However, 24% of companies polled in the UK and US expect to miss the GDPR compliance deadline and 30.6% said they had no timetable for being GDPR compliant, according to security firm Guidance Software.

Almost 18% said they were in the moderate planning stages and 11% said they were only in the initial stages of implementing processes to ensure compliance.

So if you want to save yourself stress, money and a damaged reputation from a cyber incident please ring us now on 01242 521967 or email [email protected] or complete the form on our contact page NOWContact Cyber 139

People can be strongest link in cyber security, says NCSC

People are often seen as the weakest link when it comes to cyber security, but that must change, says the National Cyber Security Centre (NCSC).

People are often seen as the weakest link when it comes to cyber security, but that must change, says the National Cyber Security Centre (NCSC).

Information security has traditionally been led by technology and, as a result, the role and value of people has been overlooked. That is the view of Emma W, people-centred security team lead at the UK’s National Cyber Security Centre.

From a hacker perspective, many organisations are still leaving the front door open and the windows unlocked. Failure to protect and handle data correctly can also result in punitive actions for companies participating in the digital economy. Wake up and get the knowledge to get protected.

The perception of people as the weakest link is unfair and a natural consequence of a technology-led security culture.

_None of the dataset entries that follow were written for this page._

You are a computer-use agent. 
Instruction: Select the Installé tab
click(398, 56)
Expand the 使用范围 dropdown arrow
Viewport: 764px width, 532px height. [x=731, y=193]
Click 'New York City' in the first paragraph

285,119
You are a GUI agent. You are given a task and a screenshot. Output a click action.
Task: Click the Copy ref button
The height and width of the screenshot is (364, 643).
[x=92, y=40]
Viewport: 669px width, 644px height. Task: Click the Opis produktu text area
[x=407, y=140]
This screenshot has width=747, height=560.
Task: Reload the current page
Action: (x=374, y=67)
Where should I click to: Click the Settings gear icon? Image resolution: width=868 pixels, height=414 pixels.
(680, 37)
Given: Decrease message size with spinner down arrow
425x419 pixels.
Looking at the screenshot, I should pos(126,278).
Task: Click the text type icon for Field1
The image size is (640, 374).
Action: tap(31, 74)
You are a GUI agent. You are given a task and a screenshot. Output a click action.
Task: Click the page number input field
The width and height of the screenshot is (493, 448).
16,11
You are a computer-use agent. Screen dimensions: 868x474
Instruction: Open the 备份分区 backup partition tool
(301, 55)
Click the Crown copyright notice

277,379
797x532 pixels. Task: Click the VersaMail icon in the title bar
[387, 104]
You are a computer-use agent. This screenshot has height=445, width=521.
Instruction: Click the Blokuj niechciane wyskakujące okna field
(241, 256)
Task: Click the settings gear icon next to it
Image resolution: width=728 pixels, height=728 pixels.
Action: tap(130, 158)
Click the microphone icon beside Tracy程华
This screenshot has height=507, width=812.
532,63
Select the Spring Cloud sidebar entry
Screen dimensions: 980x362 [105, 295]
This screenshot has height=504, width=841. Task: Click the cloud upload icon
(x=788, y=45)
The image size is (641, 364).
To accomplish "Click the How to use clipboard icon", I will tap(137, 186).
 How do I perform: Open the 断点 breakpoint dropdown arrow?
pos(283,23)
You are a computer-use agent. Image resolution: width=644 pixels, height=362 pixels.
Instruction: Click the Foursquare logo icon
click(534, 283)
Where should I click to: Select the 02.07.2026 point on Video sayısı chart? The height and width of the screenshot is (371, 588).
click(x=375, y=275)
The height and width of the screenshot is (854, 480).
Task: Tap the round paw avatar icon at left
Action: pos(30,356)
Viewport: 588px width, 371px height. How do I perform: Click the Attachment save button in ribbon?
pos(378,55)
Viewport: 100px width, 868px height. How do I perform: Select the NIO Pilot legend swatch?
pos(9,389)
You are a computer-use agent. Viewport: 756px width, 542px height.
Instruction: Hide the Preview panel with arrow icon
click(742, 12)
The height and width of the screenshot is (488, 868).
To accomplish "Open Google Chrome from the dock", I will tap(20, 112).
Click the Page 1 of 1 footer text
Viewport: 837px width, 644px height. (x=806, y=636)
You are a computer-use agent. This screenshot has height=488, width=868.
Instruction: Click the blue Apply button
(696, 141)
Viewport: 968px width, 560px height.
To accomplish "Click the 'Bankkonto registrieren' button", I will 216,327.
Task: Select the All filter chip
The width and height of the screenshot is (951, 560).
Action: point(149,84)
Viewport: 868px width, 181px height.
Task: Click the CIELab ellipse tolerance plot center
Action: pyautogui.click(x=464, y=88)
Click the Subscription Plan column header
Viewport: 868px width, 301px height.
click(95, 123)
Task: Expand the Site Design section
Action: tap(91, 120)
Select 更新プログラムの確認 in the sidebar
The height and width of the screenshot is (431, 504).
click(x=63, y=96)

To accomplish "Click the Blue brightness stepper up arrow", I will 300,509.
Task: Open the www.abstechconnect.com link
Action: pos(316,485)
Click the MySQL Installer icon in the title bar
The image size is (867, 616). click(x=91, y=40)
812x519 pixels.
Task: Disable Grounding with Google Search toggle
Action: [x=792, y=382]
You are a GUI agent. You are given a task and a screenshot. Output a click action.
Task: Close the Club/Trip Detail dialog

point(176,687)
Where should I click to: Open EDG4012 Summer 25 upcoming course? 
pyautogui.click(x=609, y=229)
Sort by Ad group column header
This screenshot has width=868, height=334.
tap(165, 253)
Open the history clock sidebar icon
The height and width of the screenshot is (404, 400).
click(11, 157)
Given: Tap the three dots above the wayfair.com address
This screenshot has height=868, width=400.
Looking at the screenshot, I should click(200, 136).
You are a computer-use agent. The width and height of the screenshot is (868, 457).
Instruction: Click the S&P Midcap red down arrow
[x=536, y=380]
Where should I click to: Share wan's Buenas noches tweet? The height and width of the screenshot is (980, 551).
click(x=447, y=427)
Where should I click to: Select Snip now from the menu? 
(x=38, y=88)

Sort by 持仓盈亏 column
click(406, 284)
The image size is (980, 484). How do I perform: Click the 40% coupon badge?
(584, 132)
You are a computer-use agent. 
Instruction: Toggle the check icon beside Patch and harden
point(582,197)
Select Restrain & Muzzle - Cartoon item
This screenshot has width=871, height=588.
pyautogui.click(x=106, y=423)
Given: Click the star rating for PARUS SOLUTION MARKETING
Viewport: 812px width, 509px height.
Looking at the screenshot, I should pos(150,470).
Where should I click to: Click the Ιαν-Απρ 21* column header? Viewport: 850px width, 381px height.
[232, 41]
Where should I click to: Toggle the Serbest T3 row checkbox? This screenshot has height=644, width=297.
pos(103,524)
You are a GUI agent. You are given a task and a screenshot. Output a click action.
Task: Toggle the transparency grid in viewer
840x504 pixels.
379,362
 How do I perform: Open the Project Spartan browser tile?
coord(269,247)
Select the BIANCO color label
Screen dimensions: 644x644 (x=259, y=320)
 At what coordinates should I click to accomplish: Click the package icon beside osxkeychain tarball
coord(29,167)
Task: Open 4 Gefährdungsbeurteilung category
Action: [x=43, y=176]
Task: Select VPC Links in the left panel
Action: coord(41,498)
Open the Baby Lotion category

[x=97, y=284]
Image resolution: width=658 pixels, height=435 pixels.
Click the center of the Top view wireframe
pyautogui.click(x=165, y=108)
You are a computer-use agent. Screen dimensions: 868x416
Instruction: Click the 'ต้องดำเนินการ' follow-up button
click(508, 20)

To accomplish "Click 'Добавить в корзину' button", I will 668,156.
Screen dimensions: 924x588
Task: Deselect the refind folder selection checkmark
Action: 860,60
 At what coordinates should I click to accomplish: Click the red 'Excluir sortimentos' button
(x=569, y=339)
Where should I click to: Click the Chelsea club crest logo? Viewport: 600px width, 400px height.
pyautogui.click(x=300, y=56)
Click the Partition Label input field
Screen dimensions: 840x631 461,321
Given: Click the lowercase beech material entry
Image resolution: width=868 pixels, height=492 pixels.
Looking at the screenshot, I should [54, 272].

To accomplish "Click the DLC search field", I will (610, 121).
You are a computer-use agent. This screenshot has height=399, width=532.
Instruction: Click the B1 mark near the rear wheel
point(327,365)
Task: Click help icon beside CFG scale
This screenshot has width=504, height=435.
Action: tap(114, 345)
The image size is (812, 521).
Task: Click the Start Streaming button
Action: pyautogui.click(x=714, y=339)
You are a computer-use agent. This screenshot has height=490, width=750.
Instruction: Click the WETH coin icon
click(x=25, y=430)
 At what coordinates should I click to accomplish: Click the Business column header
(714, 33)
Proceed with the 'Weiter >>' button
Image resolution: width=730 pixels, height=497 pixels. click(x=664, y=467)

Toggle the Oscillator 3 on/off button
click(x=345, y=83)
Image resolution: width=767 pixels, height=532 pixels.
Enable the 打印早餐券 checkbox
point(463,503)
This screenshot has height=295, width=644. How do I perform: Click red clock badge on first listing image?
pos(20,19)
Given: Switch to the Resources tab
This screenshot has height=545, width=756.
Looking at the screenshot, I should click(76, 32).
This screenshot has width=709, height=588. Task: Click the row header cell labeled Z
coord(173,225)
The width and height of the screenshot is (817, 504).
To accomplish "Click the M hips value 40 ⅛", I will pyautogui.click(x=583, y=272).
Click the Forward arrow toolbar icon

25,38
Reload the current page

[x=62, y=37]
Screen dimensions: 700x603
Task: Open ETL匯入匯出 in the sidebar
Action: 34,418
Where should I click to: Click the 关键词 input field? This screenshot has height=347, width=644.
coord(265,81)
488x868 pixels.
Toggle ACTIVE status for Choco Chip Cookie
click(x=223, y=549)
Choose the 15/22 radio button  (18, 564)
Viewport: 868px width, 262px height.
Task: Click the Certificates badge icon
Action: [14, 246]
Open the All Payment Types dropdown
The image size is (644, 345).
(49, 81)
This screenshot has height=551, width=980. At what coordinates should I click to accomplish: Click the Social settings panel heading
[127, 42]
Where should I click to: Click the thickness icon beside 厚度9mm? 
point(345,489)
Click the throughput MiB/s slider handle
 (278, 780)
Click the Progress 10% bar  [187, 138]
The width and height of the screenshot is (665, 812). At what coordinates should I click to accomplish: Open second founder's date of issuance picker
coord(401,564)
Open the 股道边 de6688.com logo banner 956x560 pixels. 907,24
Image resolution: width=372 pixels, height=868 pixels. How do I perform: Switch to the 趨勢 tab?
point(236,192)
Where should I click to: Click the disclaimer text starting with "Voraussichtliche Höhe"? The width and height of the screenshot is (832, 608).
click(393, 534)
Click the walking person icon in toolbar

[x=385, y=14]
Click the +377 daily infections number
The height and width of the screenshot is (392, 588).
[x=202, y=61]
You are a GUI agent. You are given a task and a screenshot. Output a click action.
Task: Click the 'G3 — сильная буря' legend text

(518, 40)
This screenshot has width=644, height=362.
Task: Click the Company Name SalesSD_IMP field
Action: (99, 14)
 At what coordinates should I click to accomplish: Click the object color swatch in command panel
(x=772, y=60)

“We have not always had people working in cyber security with a deep understanding of human behaviour or the input of psychologists, social scientists and the like to tell us why people behave the way they do.

“As a result, organisations tend to treat users as people who should do as they are told, but they don’t always, and often the reason is because they can’t.

“However, these reasons are often not recognised, and instead users are seen as either being unco-operative or stupid, but this is not true and is a perception that we have to turn around,” she said.

An example of where end-users are typically blamed for failures is around passwords, but many organisations have unreasonable expectations.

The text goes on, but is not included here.